Anyone who has nurtured a garden into healthy growth knows the therapeutic serenity and sense of accomplishment the endeavor produces. Less well known is the horticultural therapy profession, which aids disabled people by nourishing their green thumbs.
On Wednesday (Aug. 30) at 3:30, Juliet Niehaus, Horticultural Therapy director at Tucson Botanical Gardens, will discuss how gardening and nature-related activities are used to facilitate health and well-being for people with special needs.
Niehaus’s presentation will give an overview of the history of the profession, current arenas in which horticultural therapy is practiced, and the program at Tucson Botanical Gardens.
She will discuss medical and social outcomes of working with plants for people with disabilities, and will also provide tips for the rest of us who want to garden our way to a healthier life.
Horticultural therapy traces its roots in the United States to what is now Friends Hospital in Philadelphia where, in the 1880s, the first greenhouse for use in treatment of the mentally ill was built. In the early 1900s, the Menninger Clinic in Topeka, Kansas, implemented the use of gardening in treating those with mental illness.
Since World War II, horticultural therapy has been developed as a treatment for those with a variety of disabilities, including mental illness, cardiac disease, cancer, AIDS, developmental disabilities, Alzheimer’s Disease, visual impairments, and brain injury.

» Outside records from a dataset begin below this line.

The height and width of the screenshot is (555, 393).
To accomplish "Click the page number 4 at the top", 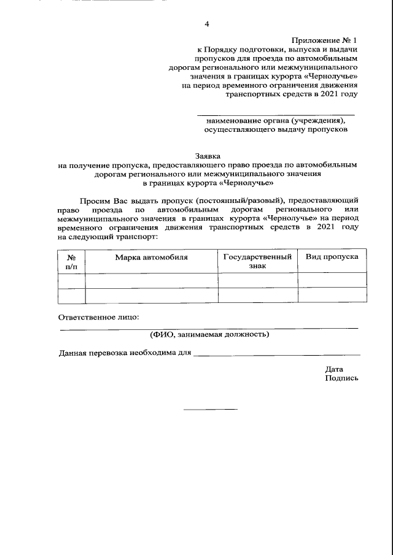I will pyautogui.click(x=206, y=24).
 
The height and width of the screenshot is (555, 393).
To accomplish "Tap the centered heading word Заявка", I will pyautogui.click(x=206, y=156).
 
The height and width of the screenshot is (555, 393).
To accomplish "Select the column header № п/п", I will pyautogui.click(x=71, y=261).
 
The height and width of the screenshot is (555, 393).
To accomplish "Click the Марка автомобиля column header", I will pyautogui.click(x=151, y=257).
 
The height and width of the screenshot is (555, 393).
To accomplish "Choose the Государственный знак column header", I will pyautogui.click(x=257, y=261).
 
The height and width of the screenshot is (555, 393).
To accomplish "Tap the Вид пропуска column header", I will pyautogui.click(x=332, y=257).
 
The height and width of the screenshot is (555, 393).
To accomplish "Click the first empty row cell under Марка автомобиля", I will pyautogui.click(x=151, y=280).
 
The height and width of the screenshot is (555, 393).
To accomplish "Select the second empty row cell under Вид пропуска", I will pyautogui.click(x=332, y=295).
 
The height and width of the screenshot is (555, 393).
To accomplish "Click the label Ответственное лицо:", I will pyautogui.click(x=99, y=317).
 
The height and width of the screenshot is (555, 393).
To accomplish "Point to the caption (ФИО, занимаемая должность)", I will pyautogui.click(x=209, y=334).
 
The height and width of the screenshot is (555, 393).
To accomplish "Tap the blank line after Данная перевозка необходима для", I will pyautogui.click(x=276, y=354).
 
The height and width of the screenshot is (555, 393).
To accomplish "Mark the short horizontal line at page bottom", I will pyautogui.click(x=210, y=409).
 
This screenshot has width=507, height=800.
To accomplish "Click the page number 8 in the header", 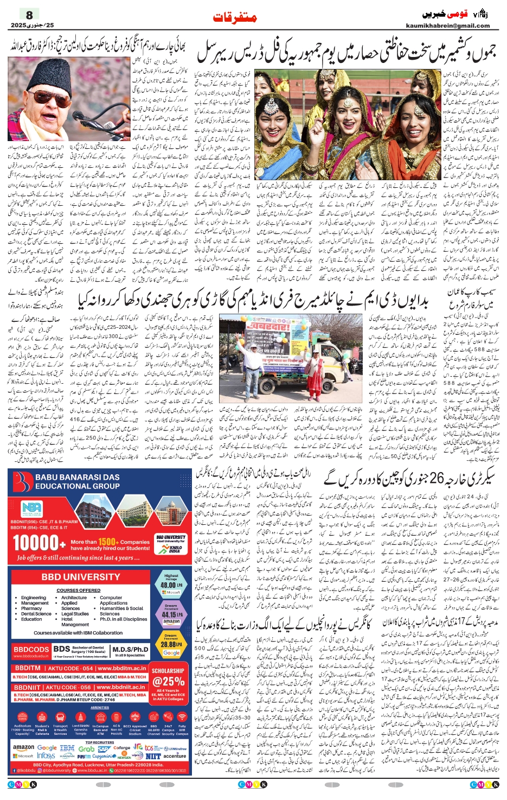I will [29, 15].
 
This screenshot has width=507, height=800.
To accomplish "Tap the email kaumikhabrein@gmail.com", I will [447, 26].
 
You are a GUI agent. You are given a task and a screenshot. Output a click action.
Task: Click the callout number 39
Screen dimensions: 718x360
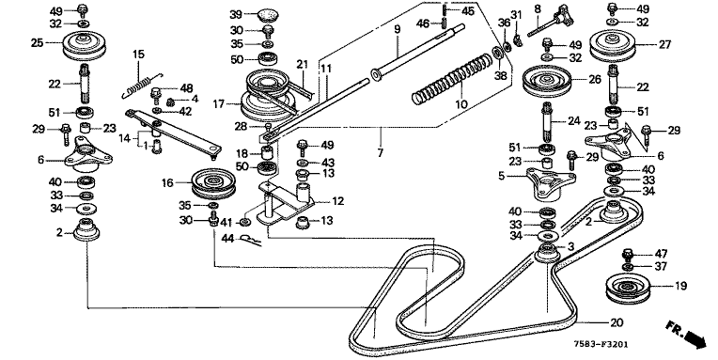pos(236,15)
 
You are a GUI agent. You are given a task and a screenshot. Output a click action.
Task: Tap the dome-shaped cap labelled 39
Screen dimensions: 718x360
pos(267,14)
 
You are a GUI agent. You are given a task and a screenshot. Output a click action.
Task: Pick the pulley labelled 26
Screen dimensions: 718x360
pos(545,82)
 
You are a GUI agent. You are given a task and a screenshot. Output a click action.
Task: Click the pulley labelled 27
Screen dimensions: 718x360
pos(611,46)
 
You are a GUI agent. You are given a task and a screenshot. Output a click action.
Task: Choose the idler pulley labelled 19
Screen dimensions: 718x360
pos(627,288)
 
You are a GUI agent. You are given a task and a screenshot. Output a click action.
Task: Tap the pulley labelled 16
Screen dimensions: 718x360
pos(213,183)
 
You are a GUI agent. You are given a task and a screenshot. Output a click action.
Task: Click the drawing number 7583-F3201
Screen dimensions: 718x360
pos(602,344)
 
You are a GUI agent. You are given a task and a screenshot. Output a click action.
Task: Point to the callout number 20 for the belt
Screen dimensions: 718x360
pos(617,322)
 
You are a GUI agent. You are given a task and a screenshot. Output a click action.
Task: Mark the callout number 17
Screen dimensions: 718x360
pos(218,104)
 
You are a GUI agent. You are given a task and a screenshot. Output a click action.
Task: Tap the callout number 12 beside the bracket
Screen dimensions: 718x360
pos(338,201)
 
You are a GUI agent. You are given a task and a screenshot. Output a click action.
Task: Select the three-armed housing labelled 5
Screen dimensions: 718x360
pos(551,183)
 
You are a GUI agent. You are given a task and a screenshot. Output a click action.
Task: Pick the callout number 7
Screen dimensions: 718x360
pos(381,152)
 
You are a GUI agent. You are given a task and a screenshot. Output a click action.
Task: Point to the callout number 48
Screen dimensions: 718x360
pos(186,88)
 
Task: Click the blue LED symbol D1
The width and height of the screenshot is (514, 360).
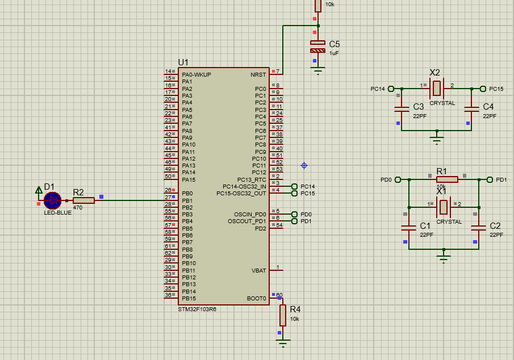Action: click(52, 200)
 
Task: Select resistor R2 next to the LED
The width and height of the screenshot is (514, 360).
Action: click(83, 200)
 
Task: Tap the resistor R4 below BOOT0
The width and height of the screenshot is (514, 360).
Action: click(282, 315)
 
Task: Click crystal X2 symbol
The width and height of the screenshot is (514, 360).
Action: click(436, 89)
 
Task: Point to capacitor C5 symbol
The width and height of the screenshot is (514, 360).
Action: click(318, 47)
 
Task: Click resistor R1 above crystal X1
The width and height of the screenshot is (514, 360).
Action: click(447, 179)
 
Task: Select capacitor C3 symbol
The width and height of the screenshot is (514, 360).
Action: click(402, 108)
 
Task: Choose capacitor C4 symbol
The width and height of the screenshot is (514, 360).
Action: click(471, 108)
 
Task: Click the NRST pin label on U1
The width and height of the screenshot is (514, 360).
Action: click(258, 75)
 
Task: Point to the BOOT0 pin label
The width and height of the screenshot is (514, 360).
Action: click(256, 299)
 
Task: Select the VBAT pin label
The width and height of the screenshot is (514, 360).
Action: click(258, 271)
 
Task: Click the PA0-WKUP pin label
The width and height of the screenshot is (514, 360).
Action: click(197, 75)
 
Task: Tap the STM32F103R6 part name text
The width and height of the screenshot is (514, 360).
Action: click(197, 309)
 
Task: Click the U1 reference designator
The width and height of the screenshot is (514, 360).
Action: click(183, 62)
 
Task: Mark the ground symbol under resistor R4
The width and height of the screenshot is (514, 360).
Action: click(282, 342)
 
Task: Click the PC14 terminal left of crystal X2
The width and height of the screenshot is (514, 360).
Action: click(391, 89)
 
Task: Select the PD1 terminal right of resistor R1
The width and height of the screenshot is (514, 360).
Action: click(491, 179)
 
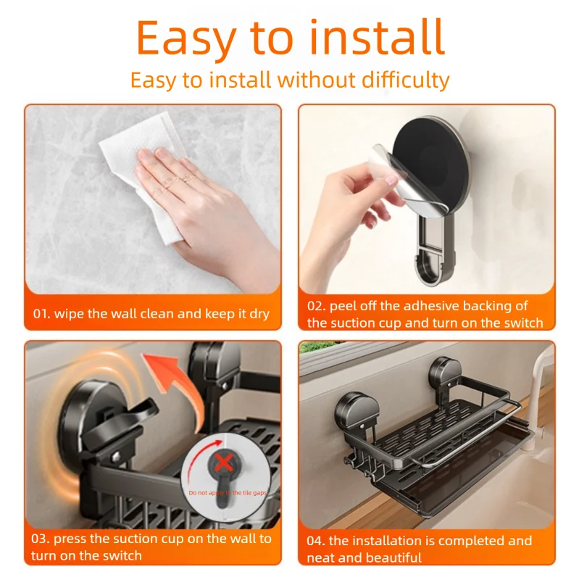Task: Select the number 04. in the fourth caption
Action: click(x=316, y=541)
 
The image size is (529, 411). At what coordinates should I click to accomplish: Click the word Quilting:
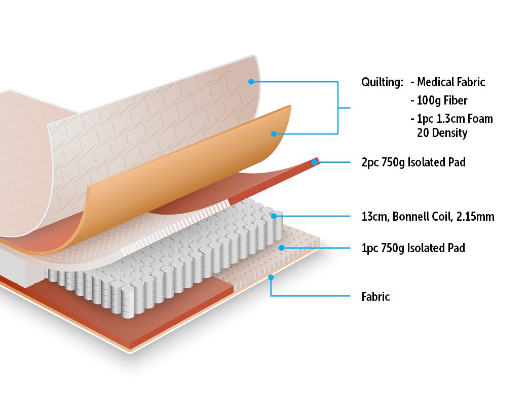tap(382, 82)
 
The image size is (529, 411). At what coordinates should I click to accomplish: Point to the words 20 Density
tap(442, 133)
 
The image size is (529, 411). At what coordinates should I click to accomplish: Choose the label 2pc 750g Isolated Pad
tap(413, 163)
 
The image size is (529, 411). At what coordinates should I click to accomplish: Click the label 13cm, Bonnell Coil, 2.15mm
tap(428, 217)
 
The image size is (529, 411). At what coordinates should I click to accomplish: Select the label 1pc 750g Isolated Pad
tap(413, 248)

It is used in such diverse settings as hospitals, long-term care facilities, schools, prisons, group residences and day programs.
The Botanical Gardens’ Horticultural Therapy program, initiated by a docent in 1983, is one of the oldest public garden-based programs in the country and the only program of its kind in Arizona. Since 1998, the program has helped over 1000 individuals in more than 40 different school, human service agencies, and long-term care facilities in southern Arizona.